───── Given text

This week, Medicare opened the books on where it has distributed roughly $77 billion in a report that is the most detailed accounting of the federal program’s expenditures in its 50-year history. Some fascinating, yet eyebrow-raising, information emerged from the report concerning the concentration of benefits among a select few providers and how some doctors opted to spend the proceeds from Medicare that has fraud investigators buzzing. As San Francisco healthcare fraud attorney Gregory J. Brod would say, if one wants to find likely instances of schemes to defraud Medicare one needs to follow the money.

──────────

● **Complete the following**:
1. In the passage about the Medicare report, what has fraud investigators buzzing? Explain in one to three sentences.
2. According to the passage about the Medicare report, roughly how much money does the report account for?

───── Raw data

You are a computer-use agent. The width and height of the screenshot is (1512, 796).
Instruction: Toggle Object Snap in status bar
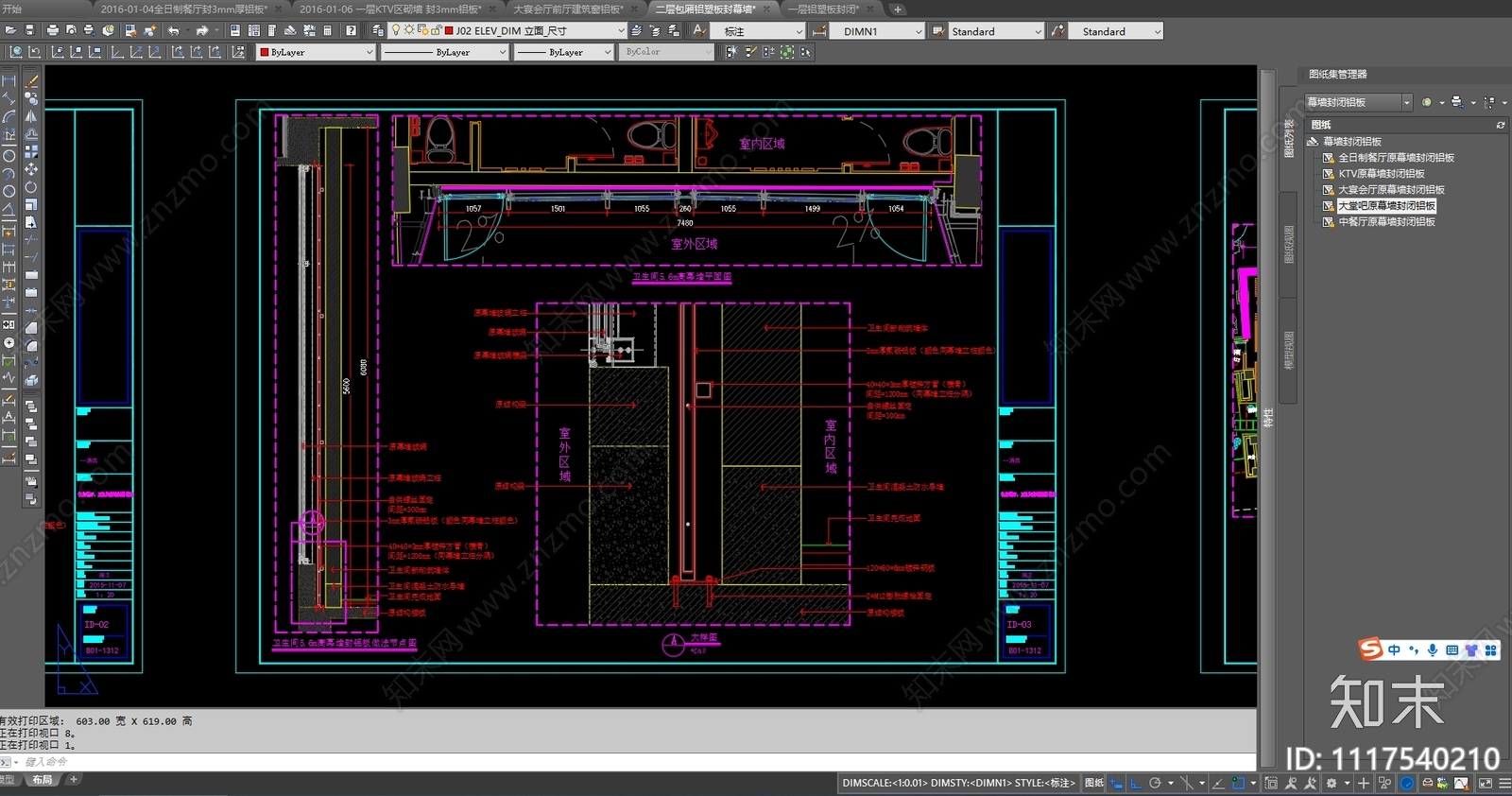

──────────

● **Answers to this exercise**:
1. The report revealed how Medicare benefits were concentrated among a select few providers. It also showed how some doctors chose to spend the money they received from Medicare.

2. Roughly $77 billion.